Completely unskilled nobody with a hand axe vs. nuclear bomb implanted in your chest by a god/demon because you tried to steal their power/sold your soul to them...

Right?

Of course people understand that.

I think the point is, once you start applying skill, muscles, looks, weapons, abilities... there's a natural inclination toward power creep.

This little thing then that thing. Oh, and maybe it would be cool if...

*

And then you're competing against all the cool ideas everyone else had at the company meeting.

You're in a writing room. Folks are pitching their idea for a new origin character.

You have this really swell idea for a character. Well thought out, interesting person.

But Bobby-Boy, your competition for next week's promotion, is pushing for his idea. He wants folks to play a demi-god with an entire shadow plane of existence buried in his chest.

There's even some talk about putting together a focus group of players to test Bobby-Boy's character idea versus yours. They're looking to see which idea the focus group has more fun with.

How do you think you do?

I think game directors and writers are capable of having restraint, as well as focusing on making a good game as opposed to a theme park ride.

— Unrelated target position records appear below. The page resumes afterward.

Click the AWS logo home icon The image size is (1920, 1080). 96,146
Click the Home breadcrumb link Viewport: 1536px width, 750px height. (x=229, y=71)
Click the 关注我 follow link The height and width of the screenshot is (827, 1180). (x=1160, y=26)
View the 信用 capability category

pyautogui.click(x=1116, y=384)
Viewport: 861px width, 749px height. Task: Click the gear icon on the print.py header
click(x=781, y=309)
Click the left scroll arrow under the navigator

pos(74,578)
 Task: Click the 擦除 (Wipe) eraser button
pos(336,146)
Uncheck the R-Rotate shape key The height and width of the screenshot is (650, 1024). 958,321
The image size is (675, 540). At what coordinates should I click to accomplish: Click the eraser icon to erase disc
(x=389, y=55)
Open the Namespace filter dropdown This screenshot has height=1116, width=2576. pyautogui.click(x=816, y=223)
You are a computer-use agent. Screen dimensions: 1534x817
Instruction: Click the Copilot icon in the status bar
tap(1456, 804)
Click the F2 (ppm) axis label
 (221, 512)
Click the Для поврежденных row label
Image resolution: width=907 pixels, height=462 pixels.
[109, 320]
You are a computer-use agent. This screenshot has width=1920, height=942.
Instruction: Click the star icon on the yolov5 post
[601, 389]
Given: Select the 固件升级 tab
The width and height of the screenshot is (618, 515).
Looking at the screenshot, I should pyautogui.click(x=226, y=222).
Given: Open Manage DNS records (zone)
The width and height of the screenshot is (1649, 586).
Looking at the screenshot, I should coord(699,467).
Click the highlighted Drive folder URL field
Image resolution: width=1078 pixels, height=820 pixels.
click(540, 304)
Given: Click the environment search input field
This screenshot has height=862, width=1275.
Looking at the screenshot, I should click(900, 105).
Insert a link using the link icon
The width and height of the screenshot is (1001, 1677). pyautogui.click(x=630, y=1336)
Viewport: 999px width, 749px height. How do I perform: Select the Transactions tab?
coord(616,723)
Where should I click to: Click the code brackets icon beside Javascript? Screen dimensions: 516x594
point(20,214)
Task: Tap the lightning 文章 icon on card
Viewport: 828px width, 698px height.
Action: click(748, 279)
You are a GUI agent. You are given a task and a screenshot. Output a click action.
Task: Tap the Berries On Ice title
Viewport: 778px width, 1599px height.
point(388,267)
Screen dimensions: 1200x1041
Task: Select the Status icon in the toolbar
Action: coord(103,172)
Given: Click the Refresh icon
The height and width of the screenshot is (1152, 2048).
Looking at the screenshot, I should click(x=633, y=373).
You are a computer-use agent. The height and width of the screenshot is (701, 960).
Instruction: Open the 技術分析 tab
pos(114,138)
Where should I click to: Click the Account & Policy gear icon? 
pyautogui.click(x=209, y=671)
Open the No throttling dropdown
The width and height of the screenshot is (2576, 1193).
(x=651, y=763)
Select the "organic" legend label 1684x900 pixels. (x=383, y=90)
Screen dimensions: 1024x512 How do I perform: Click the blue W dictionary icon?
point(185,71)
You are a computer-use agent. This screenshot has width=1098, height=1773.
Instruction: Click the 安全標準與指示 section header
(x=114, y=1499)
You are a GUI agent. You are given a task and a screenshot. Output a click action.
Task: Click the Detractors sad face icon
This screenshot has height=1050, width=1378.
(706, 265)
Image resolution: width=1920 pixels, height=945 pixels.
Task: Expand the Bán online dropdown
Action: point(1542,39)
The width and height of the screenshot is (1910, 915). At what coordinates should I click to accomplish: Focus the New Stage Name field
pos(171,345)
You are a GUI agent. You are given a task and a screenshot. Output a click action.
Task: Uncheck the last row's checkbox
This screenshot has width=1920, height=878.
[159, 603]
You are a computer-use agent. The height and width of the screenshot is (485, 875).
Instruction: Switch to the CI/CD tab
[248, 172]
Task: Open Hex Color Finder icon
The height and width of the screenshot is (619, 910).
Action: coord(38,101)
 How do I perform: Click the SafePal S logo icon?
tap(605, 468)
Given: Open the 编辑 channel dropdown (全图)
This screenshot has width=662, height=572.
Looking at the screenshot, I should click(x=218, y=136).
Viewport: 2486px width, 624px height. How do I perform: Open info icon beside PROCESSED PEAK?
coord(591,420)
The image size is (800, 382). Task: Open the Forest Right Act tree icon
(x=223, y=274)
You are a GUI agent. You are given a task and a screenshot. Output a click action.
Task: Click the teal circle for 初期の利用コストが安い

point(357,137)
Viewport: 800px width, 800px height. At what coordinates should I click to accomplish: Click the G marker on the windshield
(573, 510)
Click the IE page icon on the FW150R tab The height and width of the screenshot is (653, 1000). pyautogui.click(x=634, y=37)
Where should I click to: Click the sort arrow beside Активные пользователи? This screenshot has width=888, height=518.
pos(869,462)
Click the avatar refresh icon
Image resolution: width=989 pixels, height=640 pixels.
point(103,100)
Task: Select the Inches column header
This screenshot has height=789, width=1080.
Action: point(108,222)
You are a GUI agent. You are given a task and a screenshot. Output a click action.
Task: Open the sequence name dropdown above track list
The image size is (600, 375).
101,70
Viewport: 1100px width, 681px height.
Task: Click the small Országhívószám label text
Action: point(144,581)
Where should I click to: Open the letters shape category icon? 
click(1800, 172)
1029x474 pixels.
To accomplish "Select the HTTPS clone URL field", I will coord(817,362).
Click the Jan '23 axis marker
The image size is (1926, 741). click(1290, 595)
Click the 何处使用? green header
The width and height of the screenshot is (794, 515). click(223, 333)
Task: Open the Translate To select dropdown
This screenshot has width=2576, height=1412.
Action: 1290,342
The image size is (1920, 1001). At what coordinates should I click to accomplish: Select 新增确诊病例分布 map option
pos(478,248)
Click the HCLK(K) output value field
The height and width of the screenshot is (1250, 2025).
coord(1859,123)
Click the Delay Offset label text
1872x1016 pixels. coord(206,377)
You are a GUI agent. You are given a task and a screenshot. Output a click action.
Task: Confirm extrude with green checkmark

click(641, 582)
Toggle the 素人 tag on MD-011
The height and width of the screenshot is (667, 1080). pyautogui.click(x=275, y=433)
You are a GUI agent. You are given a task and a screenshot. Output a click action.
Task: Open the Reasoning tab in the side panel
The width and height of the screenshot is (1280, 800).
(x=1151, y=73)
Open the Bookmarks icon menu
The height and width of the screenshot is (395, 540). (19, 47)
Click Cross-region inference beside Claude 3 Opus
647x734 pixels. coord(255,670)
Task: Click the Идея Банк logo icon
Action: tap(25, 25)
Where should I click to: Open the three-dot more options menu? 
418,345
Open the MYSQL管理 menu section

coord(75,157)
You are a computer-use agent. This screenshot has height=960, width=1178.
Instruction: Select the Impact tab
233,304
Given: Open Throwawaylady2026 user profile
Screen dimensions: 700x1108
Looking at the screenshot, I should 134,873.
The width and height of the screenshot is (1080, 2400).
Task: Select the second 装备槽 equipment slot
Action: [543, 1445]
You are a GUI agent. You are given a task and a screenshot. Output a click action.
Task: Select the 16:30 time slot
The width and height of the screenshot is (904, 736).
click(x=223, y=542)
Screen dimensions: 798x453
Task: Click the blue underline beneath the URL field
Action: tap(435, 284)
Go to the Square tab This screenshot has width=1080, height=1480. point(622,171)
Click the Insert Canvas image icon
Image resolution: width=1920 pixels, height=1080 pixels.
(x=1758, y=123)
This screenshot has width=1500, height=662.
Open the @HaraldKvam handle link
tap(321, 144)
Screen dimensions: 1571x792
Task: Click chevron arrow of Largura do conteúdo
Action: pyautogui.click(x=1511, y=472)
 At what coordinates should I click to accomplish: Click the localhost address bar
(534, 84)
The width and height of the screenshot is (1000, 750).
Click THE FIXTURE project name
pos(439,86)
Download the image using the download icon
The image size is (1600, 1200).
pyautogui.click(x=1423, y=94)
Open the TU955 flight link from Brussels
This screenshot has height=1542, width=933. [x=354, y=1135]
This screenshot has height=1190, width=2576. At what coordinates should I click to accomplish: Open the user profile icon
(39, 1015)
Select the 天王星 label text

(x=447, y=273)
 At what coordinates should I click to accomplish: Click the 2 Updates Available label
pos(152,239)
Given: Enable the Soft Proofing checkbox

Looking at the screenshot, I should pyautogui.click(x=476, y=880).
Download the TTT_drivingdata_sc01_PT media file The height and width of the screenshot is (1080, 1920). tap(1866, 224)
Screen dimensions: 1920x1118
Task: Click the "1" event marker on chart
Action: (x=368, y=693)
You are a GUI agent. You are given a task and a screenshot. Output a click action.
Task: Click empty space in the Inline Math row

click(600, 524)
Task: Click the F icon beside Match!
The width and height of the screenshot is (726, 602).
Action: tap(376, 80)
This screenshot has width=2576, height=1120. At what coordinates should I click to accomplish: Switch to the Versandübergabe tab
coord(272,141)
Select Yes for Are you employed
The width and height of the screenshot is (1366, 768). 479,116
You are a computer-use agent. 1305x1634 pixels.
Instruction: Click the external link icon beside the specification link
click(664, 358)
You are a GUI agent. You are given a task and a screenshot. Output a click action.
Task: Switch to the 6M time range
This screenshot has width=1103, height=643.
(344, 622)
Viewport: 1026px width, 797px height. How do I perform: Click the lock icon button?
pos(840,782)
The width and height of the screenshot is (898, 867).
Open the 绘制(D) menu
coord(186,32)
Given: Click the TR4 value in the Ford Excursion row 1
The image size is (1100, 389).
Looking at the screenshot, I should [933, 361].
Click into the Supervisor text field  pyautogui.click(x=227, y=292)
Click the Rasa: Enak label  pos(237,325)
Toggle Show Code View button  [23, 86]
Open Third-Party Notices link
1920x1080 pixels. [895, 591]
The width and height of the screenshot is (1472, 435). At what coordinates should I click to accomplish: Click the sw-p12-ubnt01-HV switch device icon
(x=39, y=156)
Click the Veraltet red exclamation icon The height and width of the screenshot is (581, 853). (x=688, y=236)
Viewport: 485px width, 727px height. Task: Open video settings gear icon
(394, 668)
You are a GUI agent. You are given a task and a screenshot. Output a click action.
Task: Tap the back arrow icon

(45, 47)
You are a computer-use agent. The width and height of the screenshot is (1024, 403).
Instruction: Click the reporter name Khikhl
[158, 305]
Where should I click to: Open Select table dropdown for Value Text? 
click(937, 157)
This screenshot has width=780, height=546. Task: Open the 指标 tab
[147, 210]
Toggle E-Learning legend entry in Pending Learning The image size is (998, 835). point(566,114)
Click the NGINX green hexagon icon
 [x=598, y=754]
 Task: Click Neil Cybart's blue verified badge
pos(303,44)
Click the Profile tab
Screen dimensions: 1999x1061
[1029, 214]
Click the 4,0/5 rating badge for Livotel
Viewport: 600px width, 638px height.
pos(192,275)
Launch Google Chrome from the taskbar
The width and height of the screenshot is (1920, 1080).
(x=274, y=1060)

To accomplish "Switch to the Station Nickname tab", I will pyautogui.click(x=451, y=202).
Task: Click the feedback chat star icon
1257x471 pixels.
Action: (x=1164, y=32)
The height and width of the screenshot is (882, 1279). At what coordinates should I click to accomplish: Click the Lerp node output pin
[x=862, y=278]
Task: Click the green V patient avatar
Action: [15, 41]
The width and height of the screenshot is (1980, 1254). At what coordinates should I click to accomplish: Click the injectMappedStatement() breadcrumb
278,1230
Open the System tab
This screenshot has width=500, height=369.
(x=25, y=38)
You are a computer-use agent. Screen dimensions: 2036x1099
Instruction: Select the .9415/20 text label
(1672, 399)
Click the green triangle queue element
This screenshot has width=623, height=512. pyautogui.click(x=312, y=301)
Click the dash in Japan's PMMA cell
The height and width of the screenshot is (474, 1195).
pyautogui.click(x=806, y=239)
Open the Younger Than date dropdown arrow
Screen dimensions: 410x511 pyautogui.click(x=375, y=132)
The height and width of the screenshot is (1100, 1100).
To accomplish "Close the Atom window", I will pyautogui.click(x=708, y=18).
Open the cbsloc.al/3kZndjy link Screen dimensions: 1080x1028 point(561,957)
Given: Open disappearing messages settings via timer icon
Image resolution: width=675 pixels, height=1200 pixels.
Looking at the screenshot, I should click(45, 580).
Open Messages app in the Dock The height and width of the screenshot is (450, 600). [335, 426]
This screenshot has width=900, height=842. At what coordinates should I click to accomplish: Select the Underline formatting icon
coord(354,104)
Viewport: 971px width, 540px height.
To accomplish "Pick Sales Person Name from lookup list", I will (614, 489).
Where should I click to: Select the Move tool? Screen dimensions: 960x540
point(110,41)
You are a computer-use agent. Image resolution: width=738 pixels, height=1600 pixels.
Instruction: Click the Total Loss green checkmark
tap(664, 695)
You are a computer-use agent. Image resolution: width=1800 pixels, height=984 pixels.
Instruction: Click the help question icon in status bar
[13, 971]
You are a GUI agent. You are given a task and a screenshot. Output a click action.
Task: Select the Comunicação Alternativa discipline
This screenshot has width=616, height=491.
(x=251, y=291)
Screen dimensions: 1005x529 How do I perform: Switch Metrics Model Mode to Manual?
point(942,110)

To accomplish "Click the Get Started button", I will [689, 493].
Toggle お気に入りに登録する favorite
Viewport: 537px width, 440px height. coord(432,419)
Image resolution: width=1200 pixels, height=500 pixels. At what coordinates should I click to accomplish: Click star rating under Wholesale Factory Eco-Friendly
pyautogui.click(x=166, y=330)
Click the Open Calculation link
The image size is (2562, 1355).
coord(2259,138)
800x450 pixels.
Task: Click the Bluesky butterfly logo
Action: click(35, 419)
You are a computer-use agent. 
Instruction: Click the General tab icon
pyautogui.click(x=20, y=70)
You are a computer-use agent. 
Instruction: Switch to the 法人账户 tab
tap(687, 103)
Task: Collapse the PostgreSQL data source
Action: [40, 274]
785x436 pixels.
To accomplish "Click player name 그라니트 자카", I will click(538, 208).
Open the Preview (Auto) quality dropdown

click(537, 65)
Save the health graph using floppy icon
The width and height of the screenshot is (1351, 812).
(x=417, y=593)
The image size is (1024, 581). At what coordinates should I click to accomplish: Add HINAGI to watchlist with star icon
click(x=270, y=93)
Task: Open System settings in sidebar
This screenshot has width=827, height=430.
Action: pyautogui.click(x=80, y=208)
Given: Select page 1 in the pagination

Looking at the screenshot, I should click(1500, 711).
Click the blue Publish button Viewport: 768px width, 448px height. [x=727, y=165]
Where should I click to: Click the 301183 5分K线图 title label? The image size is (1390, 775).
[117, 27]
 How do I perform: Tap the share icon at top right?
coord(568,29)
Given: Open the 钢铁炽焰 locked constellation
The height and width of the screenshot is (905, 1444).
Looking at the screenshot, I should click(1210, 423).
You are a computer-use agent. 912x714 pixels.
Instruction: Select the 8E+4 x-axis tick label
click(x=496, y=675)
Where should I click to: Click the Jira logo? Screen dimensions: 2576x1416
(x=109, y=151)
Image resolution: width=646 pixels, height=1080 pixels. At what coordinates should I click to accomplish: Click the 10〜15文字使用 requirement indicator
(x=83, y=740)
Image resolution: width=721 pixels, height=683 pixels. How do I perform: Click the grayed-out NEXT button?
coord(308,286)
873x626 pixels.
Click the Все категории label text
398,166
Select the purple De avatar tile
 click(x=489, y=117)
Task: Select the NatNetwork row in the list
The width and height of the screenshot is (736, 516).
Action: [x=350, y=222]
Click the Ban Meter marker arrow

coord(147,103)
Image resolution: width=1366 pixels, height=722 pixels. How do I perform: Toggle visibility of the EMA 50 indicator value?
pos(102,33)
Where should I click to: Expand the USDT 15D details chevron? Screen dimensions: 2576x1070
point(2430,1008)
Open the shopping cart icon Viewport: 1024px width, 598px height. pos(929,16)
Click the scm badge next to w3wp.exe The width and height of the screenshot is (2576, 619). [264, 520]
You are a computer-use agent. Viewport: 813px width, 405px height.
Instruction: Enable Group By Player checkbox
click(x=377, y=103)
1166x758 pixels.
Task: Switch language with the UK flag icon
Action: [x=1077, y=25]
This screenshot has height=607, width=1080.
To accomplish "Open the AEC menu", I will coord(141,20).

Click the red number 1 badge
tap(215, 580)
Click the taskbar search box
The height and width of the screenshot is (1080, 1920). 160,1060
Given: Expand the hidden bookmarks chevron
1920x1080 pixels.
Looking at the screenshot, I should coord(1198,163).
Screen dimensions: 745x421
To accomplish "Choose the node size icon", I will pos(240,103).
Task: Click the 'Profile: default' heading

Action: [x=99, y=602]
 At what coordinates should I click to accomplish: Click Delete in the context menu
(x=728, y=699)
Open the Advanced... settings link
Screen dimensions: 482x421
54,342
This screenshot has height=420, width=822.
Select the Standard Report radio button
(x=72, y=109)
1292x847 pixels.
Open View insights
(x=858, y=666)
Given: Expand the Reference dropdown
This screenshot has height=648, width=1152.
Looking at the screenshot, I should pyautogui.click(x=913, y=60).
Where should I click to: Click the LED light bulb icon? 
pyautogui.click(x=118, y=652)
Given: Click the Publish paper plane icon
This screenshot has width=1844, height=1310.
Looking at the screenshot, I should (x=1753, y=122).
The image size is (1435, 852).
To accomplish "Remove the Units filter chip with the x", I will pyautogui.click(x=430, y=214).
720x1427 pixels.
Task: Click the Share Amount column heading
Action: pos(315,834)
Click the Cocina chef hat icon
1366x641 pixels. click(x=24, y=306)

And I am not saying Baldur's Gate 3 will be a bad game, I actually think it is going to be a great game. Hell, it might end up being the best RPG ever made.

But if what you are saying is true then every game would end up as an over the top thrill ride. In The Witcher 3 Geralt wouldn't have just been a Witcher, suddenly he would have even more magical superpowers because that could make combat more fun if he was hurling fireballs everywhere and had the skills of a sorceress, right? And they would reveal that Triss' heart was actually a dying star that could explode at any moment if Geralt chooses Yen over her - then she would destroy the whole city she was in. And Yennefer would actually be an alien from a different planet sent on a secret mission to do some random who knows what or whatever else. Ciri being who she is would have lost a lot of its value and impact if everyone else was also some crazy 'child of destiny' along side her.

Game of Thrones is another good example. Some of the characters who are the least powerful in terms of physical ability, stature and strength ended up being the most popular due to their personality, wit and ability to punch up in the world. That show and the books would have been awful if suddenly everyone had a claim to dragons or other magical creatures just as powerful or had magical superpowers that ended up rivaling them.

The point being...

Great fiction doesn't always have to be over the top. Not every character needs some outrageous backstory like the origin characters have. Characters can have great stories that are far more 'normal'. I get the allure of it. I even think the origin characters are, for the most part, really great. Larian could just do with blending in a bit more grounded stuff so that not everything you are encountering is completely out of control. When everything is over the top, then it all starts to lose its impact.